What you will do:
Please write out the rows from the line with "This screenshot has width=1200, height=800." through the last of the rows again, swapping "Search headings" for "Find headings" and leaving everything else as it is.

Extracted material:
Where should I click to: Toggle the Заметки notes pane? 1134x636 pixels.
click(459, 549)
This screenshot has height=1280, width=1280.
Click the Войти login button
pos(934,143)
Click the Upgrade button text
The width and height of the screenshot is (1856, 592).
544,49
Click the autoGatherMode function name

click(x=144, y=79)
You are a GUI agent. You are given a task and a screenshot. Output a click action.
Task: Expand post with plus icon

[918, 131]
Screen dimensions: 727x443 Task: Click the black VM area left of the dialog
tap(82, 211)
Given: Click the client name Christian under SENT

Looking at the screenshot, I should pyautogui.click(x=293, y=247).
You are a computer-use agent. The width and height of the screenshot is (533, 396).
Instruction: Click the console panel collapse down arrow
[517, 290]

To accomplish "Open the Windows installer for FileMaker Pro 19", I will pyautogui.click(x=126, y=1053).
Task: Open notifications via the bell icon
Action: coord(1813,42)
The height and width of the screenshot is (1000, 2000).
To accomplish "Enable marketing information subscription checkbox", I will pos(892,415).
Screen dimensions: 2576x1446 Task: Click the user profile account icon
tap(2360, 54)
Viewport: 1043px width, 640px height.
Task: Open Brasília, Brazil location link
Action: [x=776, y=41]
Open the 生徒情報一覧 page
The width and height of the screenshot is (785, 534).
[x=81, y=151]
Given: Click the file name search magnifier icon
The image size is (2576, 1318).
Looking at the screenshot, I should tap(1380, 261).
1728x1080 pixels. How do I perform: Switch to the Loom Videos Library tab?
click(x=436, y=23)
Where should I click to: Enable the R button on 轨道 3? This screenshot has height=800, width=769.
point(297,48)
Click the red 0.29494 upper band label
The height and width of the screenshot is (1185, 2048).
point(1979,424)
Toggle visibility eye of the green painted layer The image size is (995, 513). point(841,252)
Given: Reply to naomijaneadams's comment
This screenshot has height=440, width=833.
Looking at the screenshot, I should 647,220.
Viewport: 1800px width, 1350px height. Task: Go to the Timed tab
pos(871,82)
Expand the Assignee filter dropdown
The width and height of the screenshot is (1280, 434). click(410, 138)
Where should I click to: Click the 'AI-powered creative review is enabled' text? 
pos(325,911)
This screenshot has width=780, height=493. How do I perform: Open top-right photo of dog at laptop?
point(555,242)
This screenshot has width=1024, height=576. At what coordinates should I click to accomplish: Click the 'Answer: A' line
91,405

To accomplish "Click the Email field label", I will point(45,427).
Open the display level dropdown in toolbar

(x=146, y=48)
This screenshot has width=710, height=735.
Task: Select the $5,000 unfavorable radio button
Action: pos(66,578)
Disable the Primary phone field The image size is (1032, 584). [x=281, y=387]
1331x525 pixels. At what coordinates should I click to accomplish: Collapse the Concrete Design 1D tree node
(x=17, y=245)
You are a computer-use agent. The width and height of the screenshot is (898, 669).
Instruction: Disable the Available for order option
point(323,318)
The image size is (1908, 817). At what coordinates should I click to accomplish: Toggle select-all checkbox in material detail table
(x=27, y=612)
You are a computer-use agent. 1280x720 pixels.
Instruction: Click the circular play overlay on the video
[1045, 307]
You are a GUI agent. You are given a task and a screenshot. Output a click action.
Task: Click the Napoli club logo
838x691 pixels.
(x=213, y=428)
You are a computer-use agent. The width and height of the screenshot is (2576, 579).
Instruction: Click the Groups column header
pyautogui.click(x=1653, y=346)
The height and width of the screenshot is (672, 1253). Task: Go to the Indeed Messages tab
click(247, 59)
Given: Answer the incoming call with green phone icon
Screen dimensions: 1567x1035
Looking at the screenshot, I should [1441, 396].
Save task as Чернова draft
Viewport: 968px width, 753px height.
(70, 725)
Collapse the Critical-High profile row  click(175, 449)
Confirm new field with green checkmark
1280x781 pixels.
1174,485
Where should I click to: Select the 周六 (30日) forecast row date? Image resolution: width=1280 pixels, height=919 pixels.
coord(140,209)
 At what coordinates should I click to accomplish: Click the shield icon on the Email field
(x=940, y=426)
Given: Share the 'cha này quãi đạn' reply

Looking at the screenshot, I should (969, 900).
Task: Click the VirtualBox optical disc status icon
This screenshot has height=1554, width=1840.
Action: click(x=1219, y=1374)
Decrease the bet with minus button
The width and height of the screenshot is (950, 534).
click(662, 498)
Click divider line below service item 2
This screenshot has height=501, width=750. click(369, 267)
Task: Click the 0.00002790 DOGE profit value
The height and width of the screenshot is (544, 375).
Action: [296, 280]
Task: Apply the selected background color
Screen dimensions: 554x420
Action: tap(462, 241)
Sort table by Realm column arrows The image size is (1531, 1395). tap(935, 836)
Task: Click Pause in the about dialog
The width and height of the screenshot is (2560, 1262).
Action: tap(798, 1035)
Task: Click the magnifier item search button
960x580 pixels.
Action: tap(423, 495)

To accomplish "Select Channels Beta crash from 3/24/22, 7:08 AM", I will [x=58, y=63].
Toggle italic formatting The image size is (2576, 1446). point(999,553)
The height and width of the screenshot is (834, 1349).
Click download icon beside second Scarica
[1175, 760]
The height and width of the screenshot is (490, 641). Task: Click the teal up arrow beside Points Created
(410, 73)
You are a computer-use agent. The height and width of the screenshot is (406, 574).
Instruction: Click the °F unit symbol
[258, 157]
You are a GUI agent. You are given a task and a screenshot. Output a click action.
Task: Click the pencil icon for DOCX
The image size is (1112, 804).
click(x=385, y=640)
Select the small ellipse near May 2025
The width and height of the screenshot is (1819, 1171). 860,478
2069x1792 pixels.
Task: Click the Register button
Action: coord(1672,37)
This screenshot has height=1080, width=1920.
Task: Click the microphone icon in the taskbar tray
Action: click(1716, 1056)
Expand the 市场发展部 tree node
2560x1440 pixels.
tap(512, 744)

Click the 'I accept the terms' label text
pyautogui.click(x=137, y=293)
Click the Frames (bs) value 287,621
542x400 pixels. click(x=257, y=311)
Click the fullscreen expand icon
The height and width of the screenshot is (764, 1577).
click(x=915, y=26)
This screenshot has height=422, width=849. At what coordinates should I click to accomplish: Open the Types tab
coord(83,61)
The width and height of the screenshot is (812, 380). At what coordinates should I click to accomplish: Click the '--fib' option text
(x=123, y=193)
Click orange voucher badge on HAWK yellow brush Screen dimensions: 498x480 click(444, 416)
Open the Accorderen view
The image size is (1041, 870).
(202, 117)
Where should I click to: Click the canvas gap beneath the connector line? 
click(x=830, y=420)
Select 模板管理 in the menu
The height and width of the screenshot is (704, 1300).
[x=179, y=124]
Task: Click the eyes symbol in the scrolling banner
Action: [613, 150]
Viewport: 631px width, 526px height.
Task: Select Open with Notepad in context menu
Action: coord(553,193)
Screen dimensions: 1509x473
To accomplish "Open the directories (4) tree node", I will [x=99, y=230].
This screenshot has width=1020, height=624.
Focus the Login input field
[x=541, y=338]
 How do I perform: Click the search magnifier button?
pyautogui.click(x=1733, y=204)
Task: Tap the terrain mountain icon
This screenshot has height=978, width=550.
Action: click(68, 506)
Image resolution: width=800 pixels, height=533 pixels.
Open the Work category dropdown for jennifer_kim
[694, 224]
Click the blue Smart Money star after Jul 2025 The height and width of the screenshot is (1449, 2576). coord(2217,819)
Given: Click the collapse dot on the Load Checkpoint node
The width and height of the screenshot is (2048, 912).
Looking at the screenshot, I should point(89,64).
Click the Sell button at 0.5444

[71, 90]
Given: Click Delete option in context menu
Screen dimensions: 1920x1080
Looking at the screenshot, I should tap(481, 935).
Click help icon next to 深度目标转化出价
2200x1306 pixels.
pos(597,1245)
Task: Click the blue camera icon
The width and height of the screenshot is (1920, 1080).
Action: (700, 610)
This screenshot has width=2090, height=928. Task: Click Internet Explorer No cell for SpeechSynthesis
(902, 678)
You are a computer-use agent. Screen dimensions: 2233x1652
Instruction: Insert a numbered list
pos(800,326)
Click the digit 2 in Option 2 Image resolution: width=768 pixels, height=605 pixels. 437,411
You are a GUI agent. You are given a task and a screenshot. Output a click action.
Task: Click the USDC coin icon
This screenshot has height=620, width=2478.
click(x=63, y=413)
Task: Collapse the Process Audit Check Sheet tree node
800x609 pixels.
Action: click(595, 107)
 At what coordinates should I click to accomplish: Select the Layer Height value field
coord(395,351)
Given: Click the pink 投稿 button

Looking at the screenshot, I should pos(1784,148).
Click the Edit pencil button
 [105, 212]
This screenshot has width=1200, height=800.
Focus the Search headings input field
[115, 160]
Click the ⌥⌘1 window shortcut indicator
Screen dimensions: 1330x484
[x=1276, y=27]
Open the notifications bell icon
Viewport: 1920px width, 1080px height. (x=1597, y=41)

Reply:
This screenshot has width=1200, height=800.
Focus the Find headings input field
[115, 160]
Click the ⌥⌘1 window shortcut indicator
Screen dimensions: 1330x484
[x=1276, y=27]
Open the notifications bell icon
Viewport: 1920px width, 1080px height. (x=1597, y=41)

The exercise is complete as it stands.